Terkait hal tersebut Pemilu 2014 menjadi salah satu tumpuan untuk membuktikan bahwa generasi muda memiliki kekuatan strategis di dalamnya. Pemilih pemula pada Pemilu 2014 diperkirakan 30,2 juta orang. Jadi, ada sekitar 17 persen di antara sekitar 175 juta pemilih yang akan memilih untuk pertama kali pada tahun 2014. Jumlah ini sangat signifikan dari segi politik pemungutan suara (electoral politics).

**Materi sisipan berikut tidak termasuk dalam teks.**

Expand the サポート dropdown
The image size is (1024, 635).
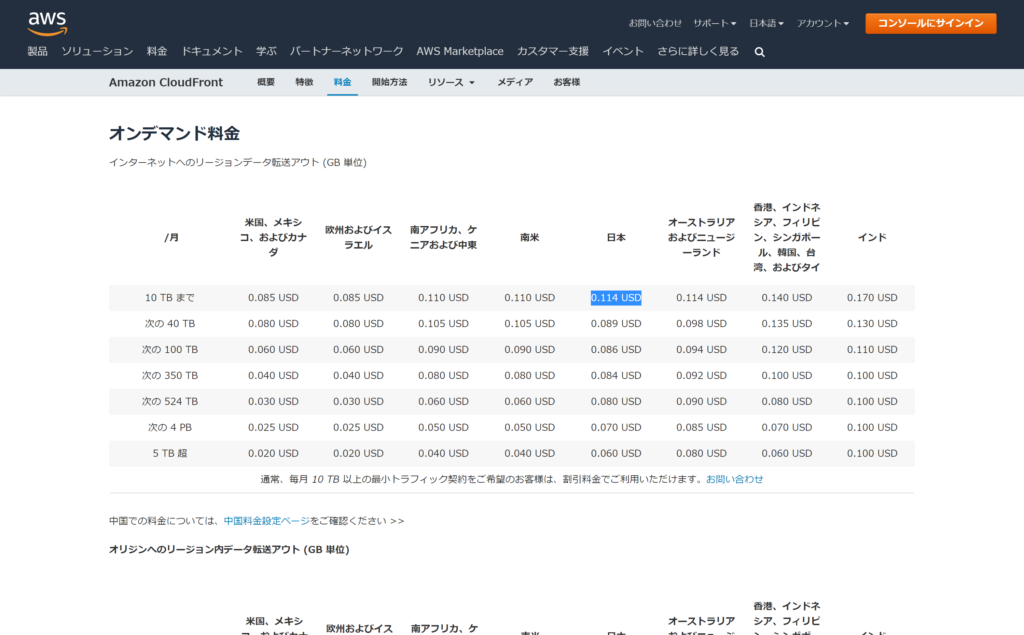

Bila pemilih pemula digabung dengan pemilih muda lain yang berusia di bawah 30 tahun, jumlahnya pada 2014 menjadi dua kali lipat, sekitar 34 persen.
Pemilu 2014 nantinya akan menghadapi beberapa tantangan diantaranya adalah ketidakpercayaan publik kepada parpol, melemahnya kedekatan pemilih dengan parpol, tingginya pemilih yang belum menentukan pilihan hingga turunnya partisipasi pemilih.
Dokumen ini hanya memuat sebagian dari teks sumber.